Diana la miró de hito en hito.

─¿Estás hablando en serio?

─Completamente.

─Dios santo...

Mal que le pesara, estaba impresionada.

Flick necesitaba su consentimiento explícito.

─Entonces, ¿estás dispuesta a hacer algo verdaderamente peligroso? No estoy bromeando, es más que probable que no lo cuentes. 

Más que asustada, Diana parecía encantada.

─Claro que estoy dispuesta. William se juega la vida a diario, ¿por qué no iba a hacerlo yo?

─¿Estás segura?

─Segurísima.

Flick disimuló su alivio. Acababa de reclutar a la primera mujer de su equipo.

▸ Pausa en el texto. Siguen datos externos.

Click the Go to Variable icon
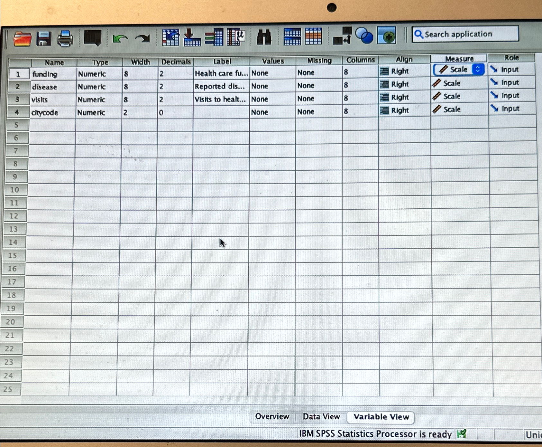 [192, 37]
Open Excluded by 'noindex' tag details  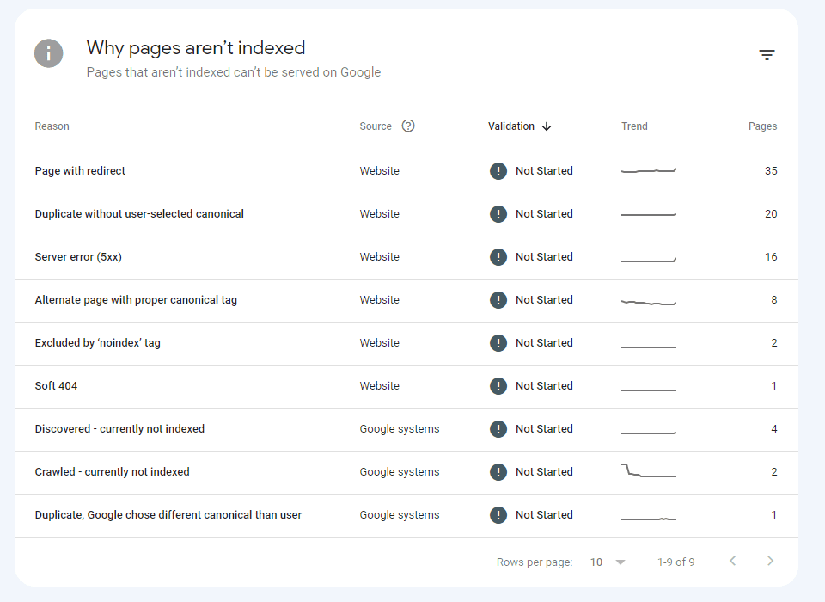point(406,344)
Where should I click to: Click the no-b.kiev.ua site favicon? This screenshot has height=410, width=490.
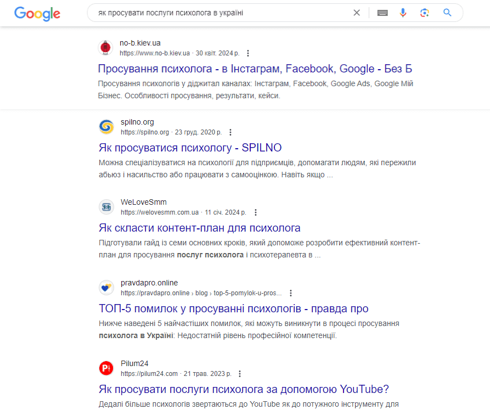(105, 48)
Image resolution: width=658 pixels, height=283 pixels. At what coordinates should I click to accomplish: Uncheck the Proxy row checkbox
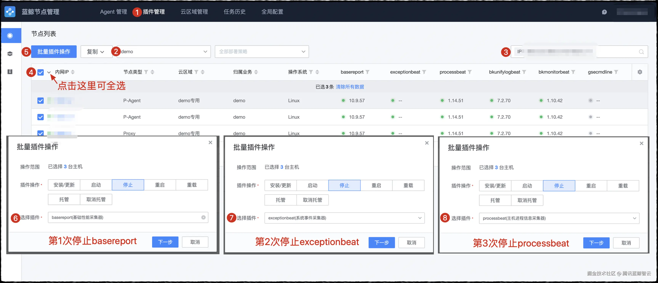point(40,133)
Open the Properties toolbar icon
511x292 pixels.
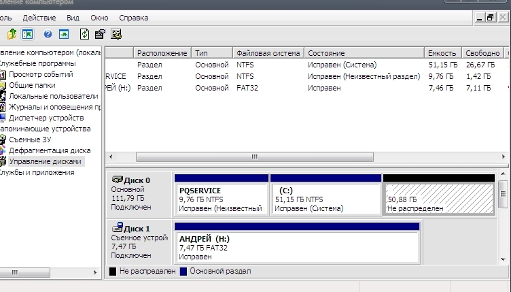100,33
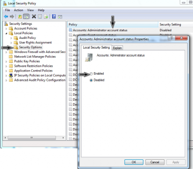Click the Cancel button
Screen dimensions: 193x169
coord(155,162)
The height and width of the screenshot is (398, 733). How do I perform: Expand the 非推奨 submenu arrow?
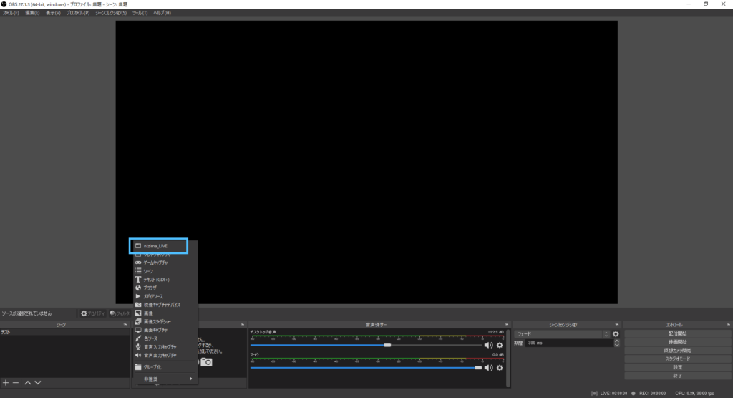tap(190, 379)
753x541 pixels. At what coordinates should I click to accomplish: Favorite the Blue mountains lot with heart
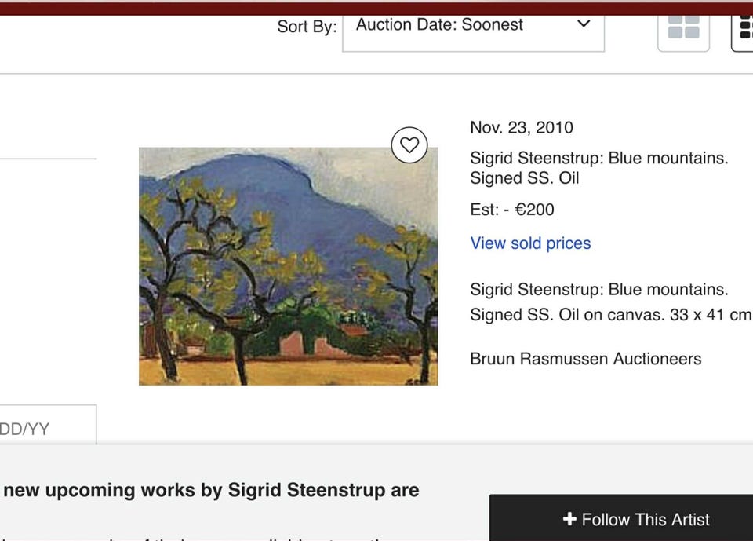[409, 145]
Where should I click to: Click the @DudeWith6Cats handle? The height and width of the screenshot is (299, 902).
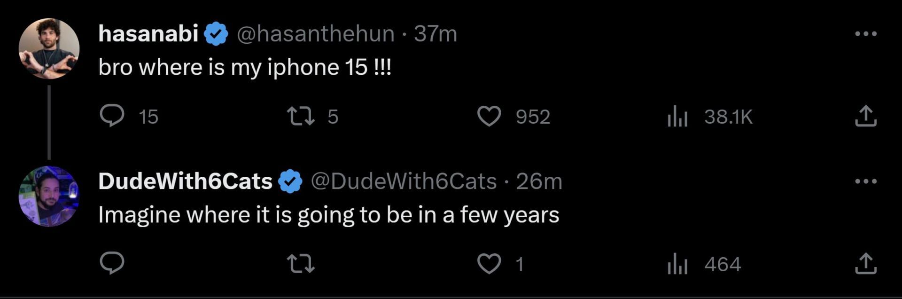click(x=404, y=181)
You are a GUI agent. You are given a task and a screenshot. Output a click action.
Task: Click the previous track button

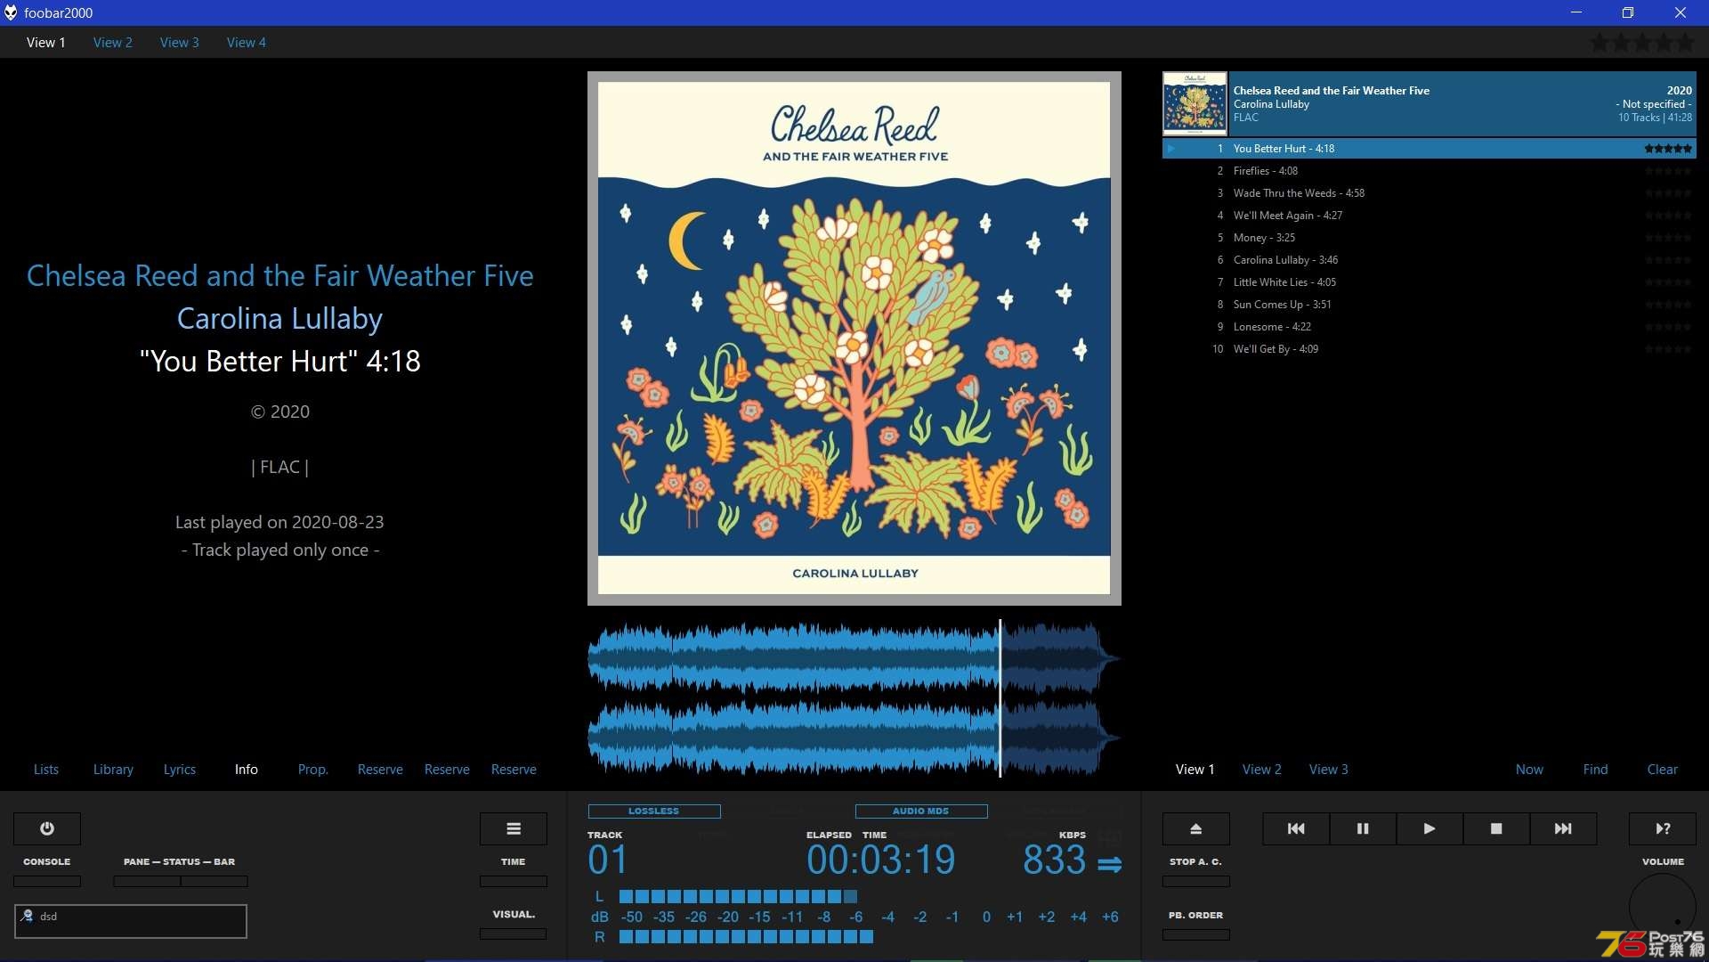(x=1295, y=828)
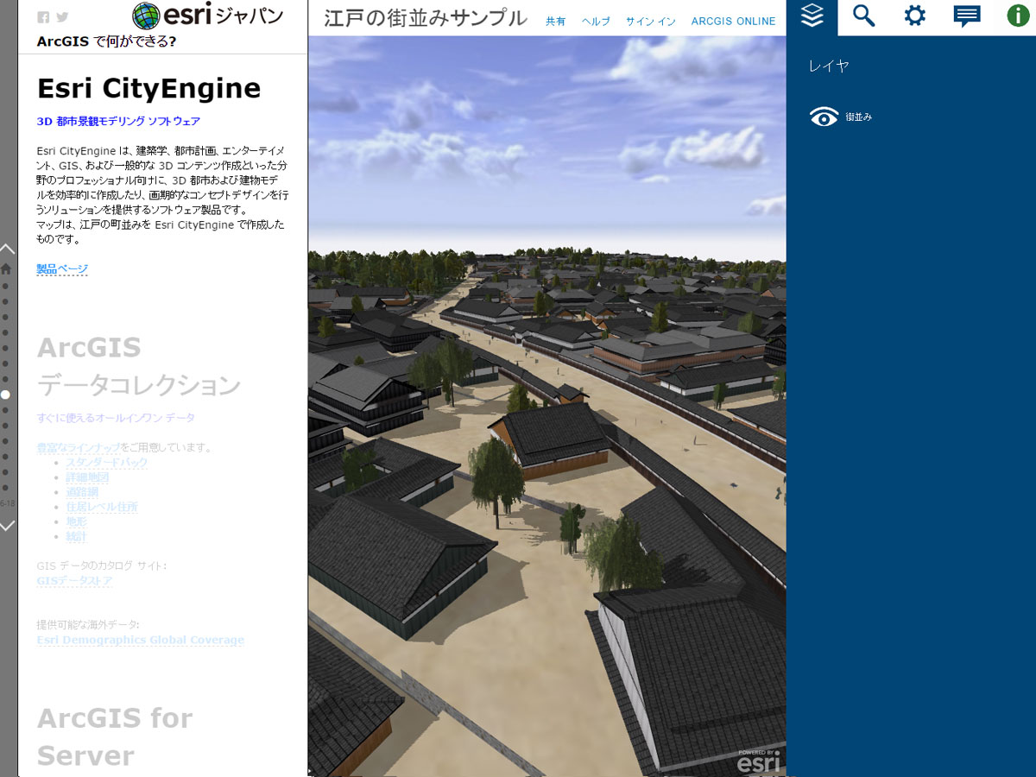Click the down chevron in left navigation

(x=7, y=525)
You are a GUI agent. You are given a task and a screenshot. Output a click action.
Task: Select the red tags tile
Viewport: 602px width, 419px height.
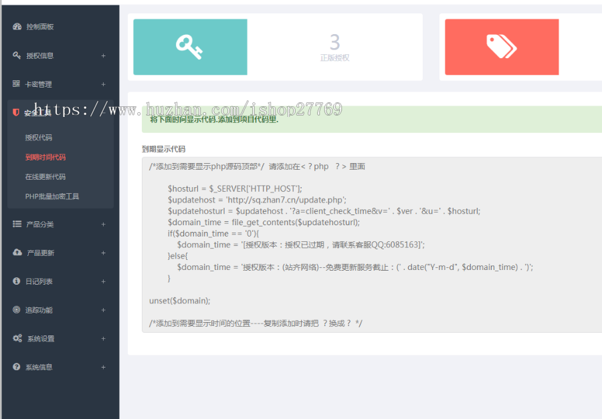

Diana estaba tan entusiasmada que Flick decidió aprovechar la oportunidad para poner los puntos sobre las íes.

─Hay una condición, y puede que te resulte más desagradable que el peligro.

─¿Cuál?

─Me llevas dos años y en la vida civil perteneces a una clase superior. Eres la hija de un conde, y yo la de un ama de llaves. Hasta ahí, ningún problema. Como diría mamá, esas cosas no tienen vuelta de hoja. 

─Muy bien, cariño, entonces, ¿cuál es el problema? 

─Estoy al mando de la operación. Tendrás que obedecerme. 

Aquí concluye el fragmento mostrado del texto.